Our point is none of these horrors are long-dead history. Terrible deeds endured for years and shaped America, and the kind of people who committed them were not Unabomber types. They were fathers, brothers, and sometimes mothers, and they don’t need people like Melanie Sojourner doing them the favor of burying their rotten behavior. Sure, Sojourner is probably just protecting herself when she argues filthy, rapey slaveowners were just “immigrants” themselves who “fled … tyrannical governments” and lost their lives in the Civil War to “remain free.” Her family still owns their old Mississippi plantation near Natchez, so she probably has a personal interest.


But the rest of us need to see where real evil comes from. We need to know that murderers and terrorists can be people who hug their kids, or own coffee mugs that say “World’s Greatest Dad.” Banning these heinous crimes and any discussion of them from U.S. and Mississippi history books in the name of “not being divisive” does white supremacy and evil a service for which they are not worthy, and it makes them more difficult to spot next time.
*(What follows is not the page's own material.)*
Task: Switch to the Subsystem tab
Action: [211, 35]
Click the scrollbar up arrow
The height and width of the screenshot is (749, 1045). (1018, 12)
One final note: The guy replacing Taylor as interim superintendent, Mike Kent, is the same Madison County School principal who oversaw a Black woman being handcuffed in 2010 for daring to sneak her Black child into a wealthy, white suburban school. He also allegedly threatened to arrest her son, Jeremy Baugh, for trespassing at Ridgeland High School if the mother didn’t show up and provide a good photo op for the arrest, probably as a deterrent to other would-be ‘”intruder” Black parents. So there’s that.


Way to really come up, Mississippi. We see you.